文革期以後の二胡 紫檀北京八角二胡 ¥130,000
蛇皮は張り替える必要は感じられません。かなり落ち着いたサウンドです。張り替えるともっとレスポンスが上がるとは思いますが、そこまで必要かというとそうでもないような微妙なところなので、何もしないのが良いと思います。
文革期以後の二胡 大叶紫檀北京六角白縁二胡 ¥150,000
かなり使い込んでいると思われるにも関わらず綺麗に広域まで出ます。このままで全く問題ないと思います。
文革期以後の二胡 紅木北京六角二胡 ¥95,000
かなり大柄でおおらかな鳴り方はしますが、繊細さを失っているわけではないので良いと思います。音量は大きい印象があります。蛇皮に関しては正面から見て左に白くなっている部分があります。相当に古い物なのでしょうがないですが、音質を考えると蛇皮交換はもったいないかもしれません。交換せずに数十年は問題なく使える筈なので、このままが良かろうかと思います。
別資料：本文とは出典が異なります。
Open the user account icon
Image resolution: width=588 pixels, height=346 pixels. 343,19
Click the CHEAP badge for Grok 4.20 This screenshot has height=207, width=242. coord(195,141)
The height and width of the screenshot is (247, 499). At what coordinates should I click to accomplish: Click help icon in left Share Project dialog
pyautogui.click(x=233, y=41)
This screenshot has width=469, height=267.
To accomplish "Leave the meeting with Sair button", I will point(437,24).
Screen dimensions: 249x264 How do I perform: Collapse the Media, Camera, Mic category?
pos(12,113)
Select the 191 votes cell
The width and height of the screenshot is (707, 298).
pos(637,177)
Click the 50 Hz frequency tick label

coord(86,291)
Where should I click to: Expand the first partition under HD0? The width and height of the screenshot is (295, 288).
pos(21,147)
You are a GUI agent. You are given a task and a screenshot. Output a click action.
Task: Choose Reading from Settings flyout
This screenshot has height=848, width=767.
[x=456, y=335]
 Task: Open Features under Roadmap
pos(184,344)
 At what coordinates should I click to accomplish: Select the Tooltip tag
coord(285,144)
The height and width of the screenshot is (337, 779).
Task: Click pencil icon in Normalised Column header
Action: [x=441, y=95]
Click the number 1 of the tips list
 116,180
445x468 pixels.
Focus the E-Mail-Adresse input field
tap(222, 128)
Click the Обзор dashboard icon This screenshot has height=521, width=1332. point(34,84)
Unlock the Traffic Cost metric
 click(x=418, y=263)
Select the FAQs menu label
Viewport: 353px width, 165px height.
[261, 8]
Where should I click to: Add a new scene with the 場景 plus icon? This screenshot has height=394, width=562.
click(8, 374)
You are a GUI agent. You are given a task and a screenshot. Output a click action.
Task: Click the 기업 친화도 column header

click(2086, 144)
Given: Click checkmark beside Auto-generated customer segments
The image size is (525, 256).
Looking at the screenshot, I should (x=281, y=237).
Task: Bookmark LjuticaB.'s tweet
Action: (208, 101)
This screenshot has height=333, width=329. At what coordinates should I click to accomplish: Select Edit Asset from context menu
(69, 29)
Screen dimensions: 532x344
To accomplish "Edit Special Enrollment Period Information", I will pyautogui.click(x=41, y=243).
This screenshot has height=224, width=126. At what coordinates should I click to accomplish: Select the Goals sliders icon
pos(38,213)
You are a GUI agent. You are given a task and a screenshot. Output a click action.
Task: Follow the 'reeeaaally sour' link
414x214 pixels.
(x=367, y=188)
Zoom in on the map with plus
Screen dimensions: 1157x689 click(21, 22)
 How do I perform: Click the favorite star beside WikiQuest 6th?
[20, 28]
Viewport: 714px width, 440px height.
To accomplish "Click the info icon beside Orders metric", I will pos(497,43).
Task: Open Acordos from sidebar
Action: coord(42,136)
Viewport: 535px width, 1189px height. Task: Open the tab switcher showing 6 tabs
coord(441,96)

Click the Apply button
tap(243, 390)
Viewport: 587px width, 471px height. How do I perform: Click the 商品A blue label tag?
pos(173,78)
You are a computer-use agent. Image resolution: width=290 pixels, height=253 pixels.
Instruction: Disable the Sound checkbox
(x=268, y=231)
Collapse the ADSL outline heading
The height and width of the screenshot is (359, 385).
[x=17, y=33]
文革期以後の二胡 龍韵牌の倉庫にあった高胡 ¥260,000
お問い合わせは、erhu@cyada.org にて
幾つか蛇皮張りを名工に発注して購入されております二胡がございますが、このページの二胡を発送する前に張り替えられる場合は¥40,000です。蛇皮を全く張り替える必要のないものもありますし、それ以外のものも一般的な基準では十分なものではありますが、せっかく優れた材を使うのですから蛇皮についても最良でありたいと考えるのは自然の流れです。一方で録音を聴く限り「そこまでやる必要は感じられない」という考え方もあると思います。弦堂からは絶対張り替える必要がない二胡と逆に悪い場合のどちらかは、はっきり掲載するに止め、それ以外については購入者の方に判断を委ねます。張り替えた二胡については、古い蛇皮と新しい蛇皮の録音があって販売済みの二胡についても掲載を残してあるので、参考になると思います。